Klaassen C D, Liu J
Department of Pharmacology, Toxicology & Therapeutics, University of Kansas Medical Center, Kansas City 66160, USA.
J Toxicol Sci. 1998 Jul;23 Suppl 2:97-102. doi: 10.2131/jts.23.supplementii_97.
The role of MT in Cd toxicology has become clearer by the use of MT-I transgenic and MT-I and -II knock-out animals. We have shown that: (1) MT-transgenic and -null mice have altered tissue MT protein levels; (2) MT-transgenic and -null mice appear to be normal in other detoxifying systems examined, except for slight alterations in tissue Zn concentration; (3) MT does not appear to inhibit Cd absorption from the gastrointestinal tract, nor affect Cd tissue distribution; (4) MT reduces the elimination of Cd from liver; (5) MT protects against acute inorganic Cd-induced lethality and hepatotoxicity, and the mechanism of the protection appears to be due to its ability to sequester Cd in the cytosol, thus reducing the amount of Cd in critical organelles; (6) MT modulates Cd-induced expression of protooncogene(c-jin) and tumor suppress genes (p53) in mouse liver; (7) MT does not protect against CdMT-induced acute renal injury, and Zn-induced protection against CdMT-induced acute nephrotoxicity does not appear to be mediated through MT; (8) Chronic Cd administration produces renal injury inb MT-null mice, indicating that Cd-induced nephrotoxicity is not necessarily mediated through the CdMT complex; (9) MT protects against chronic CdC12 nephropathy, suggesting that intracellular MT is an important adaptive mechanism decreasing CdC12 nephrotoxicity, and that a single injection of CdMT may not be a good model to study chronic Cd nephropathy; (10) genetic background of mouse strains, rather than constitutive MT levels, is a more important determinant for Cd-induced acute testicular injury. In addition to Cd detoxication, MT-transgenic and MT-null mice are also good models to determine other functions of MT. MT plays important roles in maintaining Zn homeostasis and protection against Zn toxicity. Knock-out of the MT gene also renders animals/cells more vulnerable to oxidative stress and DNA alkylating agent-induced toxicity. Therefore, the MT-transgenic and knock-out mouse models provide complementary approaches to those used previously, and have greatly increased our understanding of the role of MT in Cd toxicology, as well as other biological functions of MT.

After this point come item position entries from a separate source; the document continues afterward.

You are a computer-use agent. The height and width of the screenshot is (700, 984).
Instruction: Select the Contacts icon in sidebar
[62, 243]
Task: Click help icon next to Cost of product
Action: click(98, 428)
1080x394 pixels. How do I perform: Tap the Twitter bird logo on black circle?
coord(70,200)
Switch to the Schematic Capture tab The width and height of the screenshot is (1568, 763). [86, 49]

通过使用金属硫蛋白-I(MT-I)转基因动物以及MT-I和-II基因敲除动物,MT在镉毒理学中的作用已变得更加清晰。我们已经表明:(1)MT转基因和基因敲除小鼠的组织MT蛋白水平发生了改变;(2)除了组织锌浓度有轻微改变外,MT转基因和基因敲除小鼠在其他所检测的解毒系统中似乎是正常的;(3)MT似乎并不抑制胃肠道对镉的吸收,也不影响镉在组织中的分布;(4)MT减少了肝脏中镉的清除;(5)MT可预防急性无机镉诱导的致死性和肝毒性,这种保护机制似乎是由于其将镉螯合在细胞质中的能力,从而减少了关键细胞器中的镉含量;(6)MT调节镉诱导的小鼠肝脏中原癌基因(c-jin)和肿瘤抑制基因(p53)的表达;(7)MT不能预防镉-金属硫蛋白(CdMT)诱导的急性肾损伤,而且锌对CdMT诱导的急性肾毒性的保护作用似乎不是通过MT介导的;(8)长期给予镉会导致MT基因敲除小鼠出现肾损伤,这表明镉诱导的肾毒性不一定是通过CdMT复合物介导的;(9)MT可预防慢性氯化镉肾病,这表明细胞内MT是降低氯化镉肾毒性的一种重要适应性机制,而且单次注射CdMT可能不是研究慢性镉肾病的良好模型;(10)小鼠品系的遗传背景,而非组成型MT水平,是镉诱导的急性睾丸损伤更重要的决定因素。除了镉解毒外,MT转基因和基因敲除小鼠也是确定MT其他功能的良好模型。MT在维持锌稳态以及预防锌毒性方面发挥着重要作用。MT基因的敲除也使动物/细胞更容易受到氧化应激和DNA烷化剂诱导的毒性影响。因此,MT转基因和基因敲除小鼠模型为先前使用的方法提供了互补的途径,并极大地增进了我们对MT在镉毒理学中的作用以及MT其他生物学功能的理解。